I shook my head once and sat back down on the roof's edge, looking at the street far below. "No. I don't think so. But part of me wishes I did. I try to put myself in their shoes, and all I can feel is contempt. So many people going about their lives, convinced of their own importance." I glanced back at her and shrugged. "I have the ability to show them just how wrong they are. How little they truly mean."

A flicker of horror crossed her face but it was soon replaced by grim understanding. "But when you show them, they die. You're not helping anyone; nobody learns anything." Her tone grew in strength until it almost became accusatory. I glared at her but she met my gaze without flinching, and my respect for her rose.

"I learn it," I practically growled. "I've had to learn it every day since I woke up. Everyone I meet looks at me with distrust and hate. Like I'm a nuisance for interrupting their routines, for disrupting their pleasant lives. My own sister pulls away from me in fear." The thought of Dana flinching back from my offered hug tightened my hands into fists. I watched my knuckles turn white and my arms shake with rage until my vision blurred. My voice sounded raspy to my ears when I spoke. "If humanity has rejected me, why shouldn't I reject it?"

The sound of fabric sliding on brick told me the woman was moving along the wall towards me. She didn't step forward though- probably still too afraid. "Humanity hasn't rejected you: you just haven't given it a reason to trust you yet. Everywhere you go, bloodshed and infection follows. The news shows stories of all kinds of horrib-"

"Yeah!" I stood up from the ledge and yelled at her. "I've done all kinds of horrible. Horrible is my middle name. I'm just a horrible, horrible guy!" Anger and sarcasm blended together and burst out of me, like I couldn't even control them. I felt winded, and weirdly hollow. Even though my words weren't directed at her, the woman cowered against the wall. The tension between us hung in the air for a few moments until I shook my head and turned around, looking out over the city. "Is that really all that's left? I'm seen as the bad guy so I become the bad guy?"

"I-it doesn't have t-to be that way." The sudden stuttering matched the desperation in her plea, as though she was worried she was losing her chance. "You can do a lot of good with your abilities. You can help people."

"Why would I help them?"

"I don't know, why would you?" She repeated my question as though I knew the answer and was playing dumb. Before I could interject she continued on. "What do you want? What are you looking for?"

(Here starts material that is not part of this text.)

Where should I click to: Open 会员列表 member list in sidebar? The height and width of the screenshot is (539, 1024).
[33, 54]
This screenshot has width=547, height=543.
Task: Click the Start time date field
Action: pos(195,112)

Now there was something I knew. Maybe even the only thing I knew. "I'm going to find the people who did this to me, and then I'm going to make them pay."

"So you're looking for revenge?" she quickly retorted. Her dismissive manner set off a nerve.

"I'm looking for some goddamn justice! Nobody seems to care about me! I was killed, brought back to life in some fucked up experiment, and then hunted like an animal. And no one bats an eye. That makes them just as guilty."

"And after you've killed everyone who's 'guilty'? What then? When you're standing at the top of an empty, burning city, knowing that 'justice' has been served, how are you going to feel?"

"I won't." The answer was obvious, no matter how hesitant I was to admit it. "I won't feel a thing."

Her pleas for mercy began before I even touched her and declined to mindless screaming by the time I dropped her off the edge of the building. It wasn't personal, I told myself. She knew too much about me to be left alive.

And there was no way I could consume her: then I'd never be able to forget the look of betrayal in her eyes.